Added to the confusion was a serious thumbs-down on the subtitle, A COMMONPLACE BOOK FOR WRITERS WHO WANT TO PUBLISH. DOG WALKED had come far since its original appearance as a chapbook at the Mendocino Coast Writers Conference. There the subtitle had been REQUESTED AND UNCALLED-FOR ADVICE FROM A BOOK MIDWIFE. Cynthia and I had fussed over the subtitle until we arrived at the “commonplace” version to reflect the quotes, suspicions, and directions in the text. We were happy but the buyer for a large chain said it made the book sound ordinary, like they had never heard of the tradition of commonplace books. Not wanting to stomp on any opportunity for sales, we changed it to AN OUTSPOKEN GUIDE FOR WRITERS WHO WANT TO PUBLISH. The buyer wrapped their pointy-head around the new take and promised to order.

One last obstacle remained. I emailed Mr. Detroit the NEW, IMPROVED cover. He called.

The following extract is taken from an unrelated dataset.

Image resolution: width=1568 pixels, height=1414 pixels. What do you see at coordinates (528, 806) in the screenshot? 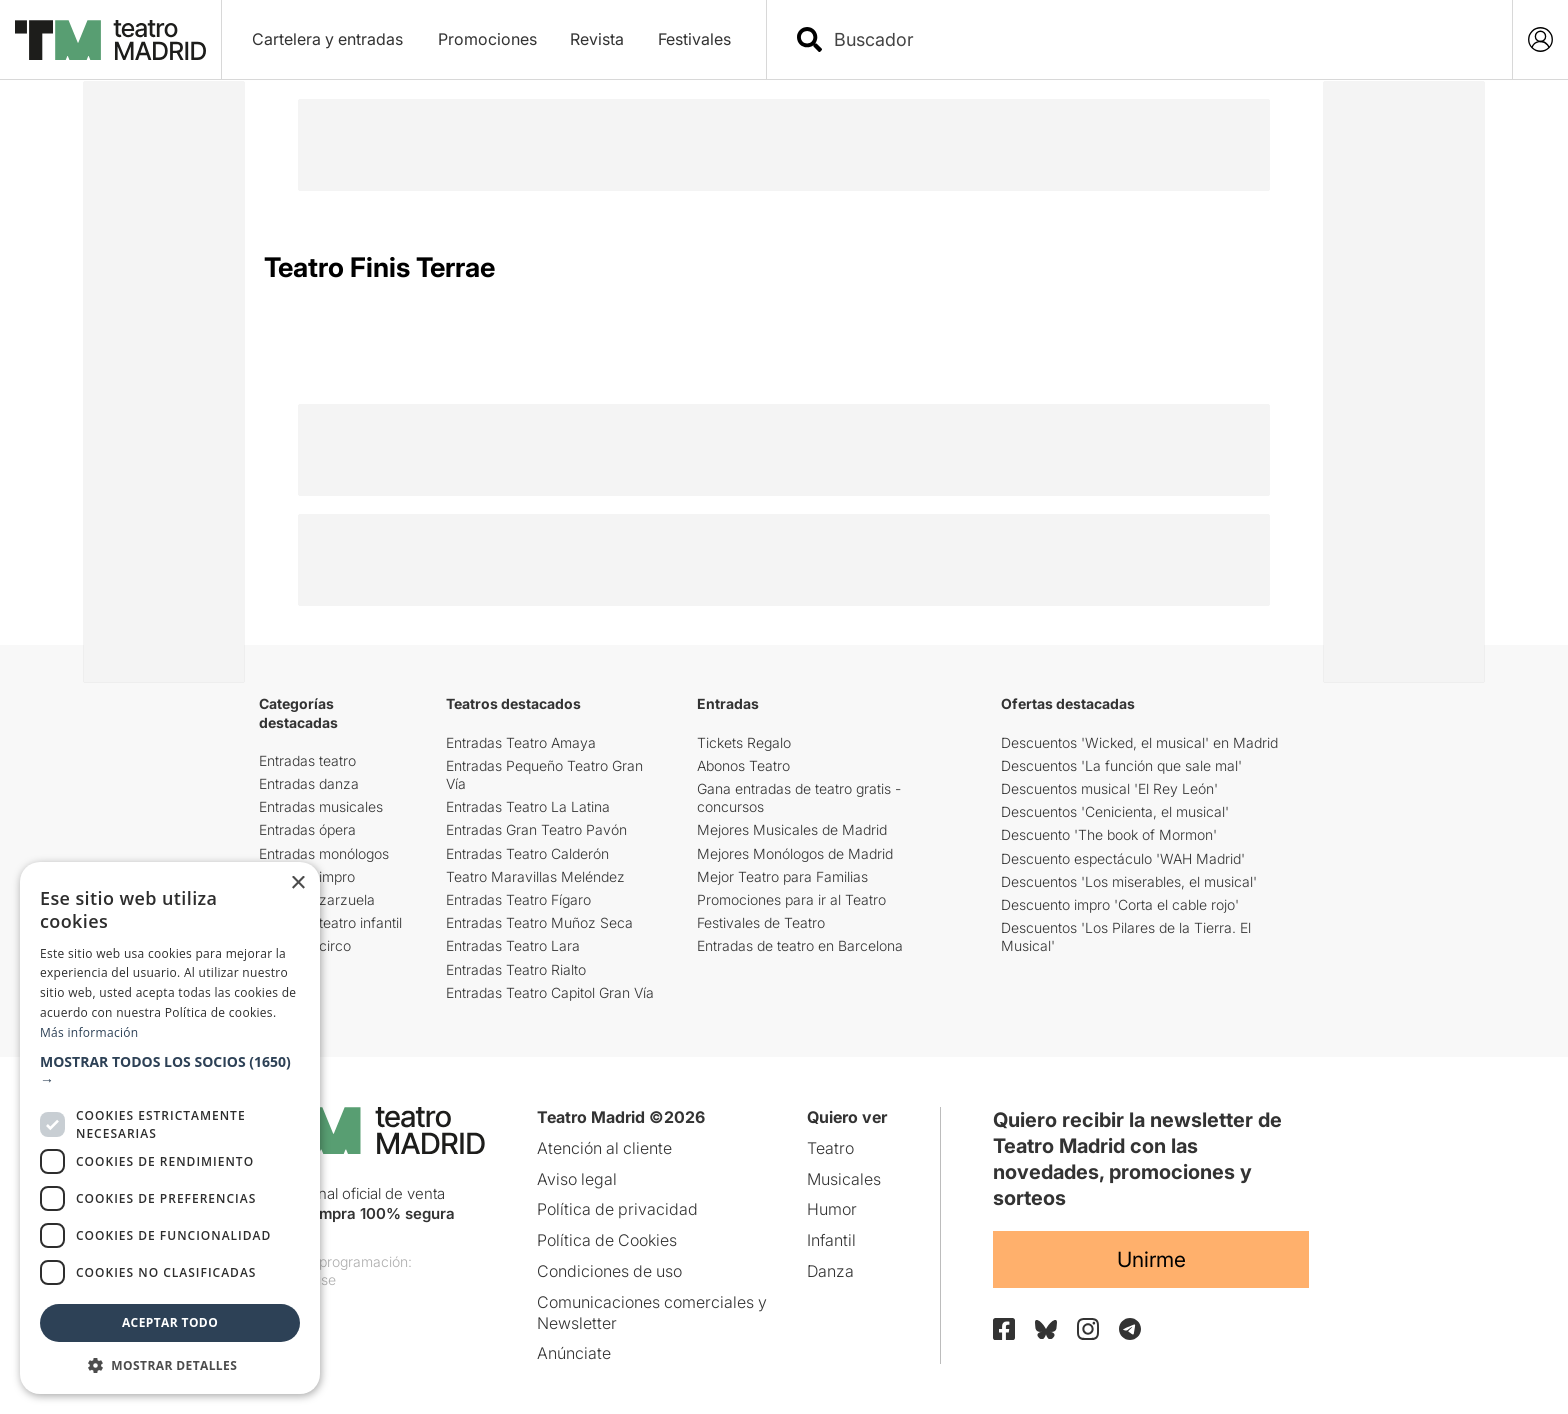
I see `Entradas Teatro La Latina` at bounding box center [528, 806].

“How’s your blood pressure holding?”
“Systolic is steady at 130.”
“Cut down on your salt intake and approve the damn thing.”
“Would you pay retail for this book?”
“Hell, no. You promised me a free copy.”

NEXT: Knee Deep in the Amazon

2 Comments:

Blogger GIRL'S GONE CHILD said...

The idea of reproduced paintings on book covers makes me cringe and twinge and shiver. The idea of cats posing as dogs and dogs as cats make me jump out of my seat and clap with both hands!

3:56 PM  
Blogger Sal Glynn said...

Many a writer has been professionally and personally embarassed by having a cat walked down the street when they wanted a dog.